# Requirement A:
List every web address given in the forum thread on the MH370 search.
# Requirement B:
Edit the records from the line containing "In order to click on tree-item-form1-designer: ▷" up to and including the final line of the records, replacing "screenshot" with "screen capture" and leaving everything else unchanged. Return only those lines.

# Selected extract:
^^^^^^^^
If it was not done, I’d question why not. Further to Brock’s point, a set of control objects should help them build a matrix of probabilities – object size on one axis, and distance on the other. That would allow them to widen the search bands to the minimal detection level for large objects and then on later passes do a higher density grid.
Note that “expanding the search area” right now means extending the bounds, not increasing the density, which strongly suggests that this search isn’t driven by any statistical models aimed at success. If one loses their keys, one progressively increases the thoroughness of the search. One does not empty the filing cabinet first, and then move on to the couch.
I would expect either a spiral out from a point or a serious of paths each halfway between the previous passes, doubling the density each time. If you believe the increasing confidence story, it further suggests a complete lack of prioritization – taken literally it suggests that area was searched in reverse order of probability, or maybe the whole thing is just a circus.
@srp1984 @Oleksandr
srp1984 wrote:”Could you provide a link to wherever it was that this twitter person found their images? I cannot see them on the GOES NOAA website.”
Please go to
http://www.nnvl.noaa.gov/view/#GOES
in download area You can select per date.
If You need more details i would like You to ask Cyndi directly, as both of You are on twitter.
I see no reason to retract this coincidence from the long list or call it nonsense. But i would be very happy, if one item on the list could be deleted.
@DL reEK343
If i am not mistaken, there could be more oddities: UTC-times/ MH370 = 370; EK343 = 343
343 took of 17.29, 8 minutes after 370 lost comms
the radar gap in Lido-Hotel image was said to be 8 minutes.
In a rough view the path of 343 should have crossed the 1st arc of 370 7-8 minutes later than 370.
Is this a kind of offset?
Could You or somebody else calculate the distance 343 were covering while crossing each 370-arc and the whole distance between 1st arc and arrival at Dubai – based on eg flightradar or similar?
Here’s the description of the ProSAS-60 used in the search for MH370: http://www.slhydrospheric.com/prosas60.html
The minimum pixel size is 10X10cm, which means that neither starfish or beer cans would be visible. In fact, it is unlikely that a beer keg full of water would be visible, because it wouldn’t reflect sound waves sufficiently differently from water. Look at the images in the link, which are of course about as good as can be achieved and taken on a smooth sea floor, and I think you’ll see that the best chance is to find an engine, unless the plane stayed in large pieces.
Starfish???
http://www.todayonline.com/world/australia/malaysian-air-team-hunts-missing-jet-believing-todays-day
@ Dr. Bobby Ulich, kprostyakov, srp 1984
Regarding distrails, and the possibility that the three photographs posted by Dr. Ulich show a distrail left by MH 370 essentially showing where the jet fell from high altitude, and roughly pointing to where it crossed the last ping arc, I hope to know more of the particulars. In fact, I think those images are the most important. The very technical debate over the IR images of the potential FMT may all end a tale of sound and fury, I believe, but could do so without diminishing the potentially enormous, search changing importance of the images near the last arc.
^^^^^^^^
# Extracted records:

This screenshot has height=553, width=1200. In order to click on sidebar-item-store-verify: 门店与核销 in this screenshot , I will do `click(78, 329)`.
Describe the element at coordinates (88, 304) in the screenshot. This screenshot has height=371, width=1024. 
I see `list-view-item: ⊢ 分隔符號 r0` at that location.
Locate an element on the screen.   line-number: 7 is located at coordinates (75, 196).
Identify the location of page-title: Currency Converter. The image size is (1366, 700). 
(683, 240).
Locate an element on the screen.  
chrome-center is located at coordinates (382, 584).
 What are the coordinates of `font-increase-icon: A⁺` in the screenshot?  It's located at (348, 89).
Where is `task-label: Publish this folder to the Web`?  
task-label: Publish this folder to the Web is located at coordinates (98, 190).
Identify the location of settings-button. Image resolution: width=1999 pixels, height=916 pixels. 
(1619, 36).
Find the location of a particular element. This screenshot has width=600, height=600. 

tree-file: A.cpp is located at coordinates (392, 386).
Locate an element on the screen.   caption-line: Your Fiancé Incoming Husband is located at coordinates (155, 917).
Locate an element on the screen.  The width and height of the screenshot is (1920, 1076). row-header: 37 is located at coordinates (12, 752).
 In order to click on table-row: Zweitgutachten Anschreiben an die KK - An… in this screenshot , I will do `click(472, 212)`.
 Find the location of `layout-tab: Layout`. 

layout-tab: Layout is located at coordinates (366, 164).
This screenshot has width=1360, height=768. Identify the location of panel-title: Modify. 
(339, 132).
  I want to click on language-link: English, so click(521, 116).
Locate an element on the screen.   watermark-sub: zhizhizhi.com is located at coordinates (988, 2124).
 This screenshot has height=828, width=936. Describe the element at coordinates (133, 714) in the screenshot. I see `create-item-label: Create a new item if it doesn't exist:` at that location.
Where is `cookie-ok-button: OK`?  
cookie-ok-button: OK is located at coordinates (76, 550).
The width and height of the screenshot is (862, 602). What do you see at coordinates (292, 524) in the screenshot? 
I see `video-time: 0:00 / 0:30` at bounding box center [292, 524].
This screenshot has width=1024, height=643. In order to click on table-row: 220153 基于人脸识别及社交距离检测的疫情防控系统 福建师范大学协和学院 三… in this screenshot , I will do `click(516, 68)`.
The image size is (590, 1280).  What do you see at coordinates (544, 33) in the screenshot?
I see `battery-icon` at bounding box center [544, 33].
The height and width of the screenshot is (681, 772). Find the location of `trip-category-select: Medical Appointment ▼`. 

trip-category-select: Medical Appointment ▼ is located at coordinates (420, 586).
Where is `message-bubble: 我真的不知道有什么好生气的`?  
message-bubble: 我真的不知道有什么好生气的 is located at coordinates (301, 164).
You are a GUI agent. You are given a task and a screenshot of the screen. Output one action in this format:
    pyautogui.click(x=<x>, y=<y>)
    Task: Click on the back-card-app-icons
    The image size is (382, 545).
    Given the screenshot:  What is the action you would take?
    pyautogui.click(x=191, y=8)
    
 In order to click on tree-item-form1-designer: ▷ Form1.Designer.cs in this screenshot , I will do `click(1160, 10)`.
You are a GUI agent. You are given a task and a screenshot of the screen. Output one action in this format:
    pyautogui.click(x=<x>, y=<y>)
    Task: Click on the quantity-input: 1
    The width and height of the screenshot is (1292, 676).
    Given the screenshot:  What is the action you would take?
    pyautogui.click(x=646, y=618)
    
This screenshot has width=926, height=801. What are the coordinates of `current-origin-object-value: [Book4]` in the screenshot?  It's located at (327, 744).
^^^^^^^^
# Reply A:
- http://www.nnvl.noaa.gov/view/#GOES
- http://www.slhydrospheric.com/prosas60.html
- http://www.todayonline.com/world/australia/malaysian-air-team-hunts-missing-jet-believing-todays-day

# Reply B:
 In order to click on tree-item-form1-designer: ▷ Form1.Designer.cs in this screen capture , I will do `click(1160, 10)`.
You are a GUI agent. You are given a task and a screen capture of the screen. Output one action in this format:
    pyautogui.click(x=<x>, y=<y>)
    Task: Click on the quantity-input: 1
    The width and height of the screen capture is (1292, 676).
    Given the screen capture:  What is the action you would take?
    pyautogui.click(x=646, y=618)
    
This screen capture has width=926, height=801. What are the coordinates of `current-origin-object-value: [Book4]` in the screen capture?  It's located at (327, 744).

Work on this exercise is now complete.